* Required work *
Output everything in the listing exactly.

* Working data *
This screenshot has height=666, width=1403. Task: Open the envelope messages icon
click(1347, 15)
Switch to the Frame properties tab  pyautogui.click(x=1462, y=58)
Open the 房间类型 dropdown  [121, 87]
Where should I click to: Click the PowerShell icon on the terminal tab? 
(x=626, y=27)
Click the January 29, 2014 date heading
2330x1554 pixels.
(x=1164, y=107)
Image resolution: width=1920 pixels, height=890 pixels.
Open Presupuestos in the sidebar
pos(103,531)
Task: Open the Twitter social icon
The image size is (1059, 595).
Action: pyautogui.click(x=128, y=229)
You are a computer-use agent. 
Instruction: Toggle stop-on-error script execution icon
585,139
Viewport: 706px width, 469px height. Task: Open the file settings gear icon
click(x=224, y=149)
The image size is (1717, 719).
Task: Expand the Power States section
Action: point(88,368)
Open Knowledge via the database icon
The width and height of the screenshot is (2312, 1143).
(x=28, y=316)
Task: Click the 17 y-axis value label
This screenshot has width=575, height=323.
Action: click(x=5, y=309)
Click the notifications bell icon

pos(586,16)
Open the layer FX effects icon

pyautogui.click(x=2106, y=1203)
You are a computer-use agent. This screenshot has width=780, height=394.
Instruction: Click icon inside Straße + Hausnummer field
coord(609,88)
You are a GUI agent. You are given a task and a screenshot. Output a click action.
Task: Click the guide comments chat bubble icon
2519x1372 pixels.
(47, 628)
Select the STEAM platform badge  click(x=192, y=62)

* Exercise answer *
This screenshot has height=666, width=1403. Task: Open the envelope messages icon
click(1347, 15)
Switch to the Frame properties tab  pyautogui.click(x=1462, y=58)
Open the 房间类型 dropdown  [121, 87]
Where should I click to: Click the PowerShell icon on the terminal tab? 
(x=626, y=27)
Click the January 29, 2014 date heading
2330x1554 pixels.
(x=1164, y=107)
Image resolution: width=1920 pixels, height=890 pixels.
Open Presupuestos in the sidebar
pos(103,531)
Task: Open the Twitter social icon
The image size is (1059, 595).
Action: pyautogui.click(x=128, y=229)
You are a computer-use agent. 
Instruction: Toggle stop-on-error script execution icon
585,139
Viewport: 706px width, 469px height. Task: Open the file settings gear icon
click(x=224, y=149)
The image size is (1717, 719).
Task: Expand the Power States section
Action: point(88,368)
Open Knowledge via the database icon
The width and height of the screenshot is (2312, 1143).
(x=28, y=316)
Task: Click the 17 y-axis value label
This screenshot has width=575, height=323.
Action: click(x=5, y=309)
Click the notifications bell icon

pos(586,16)
Open the layer FX effects icon

pyautogui.click(x=2106, y=1203)
You are a computer-use agent. This screenshot has width=780, height=394.
Instruction: Click icon inside Straße + Hausnummer field
coord(609,88)
You are a GUI agent. You are given a task and a screenshot. Output a click action.
Task: Click the guide comments chat bubble icon
2519x1372 pixels.
(47, 628)
Select the STEAM platform badge  click(x=192, y=62)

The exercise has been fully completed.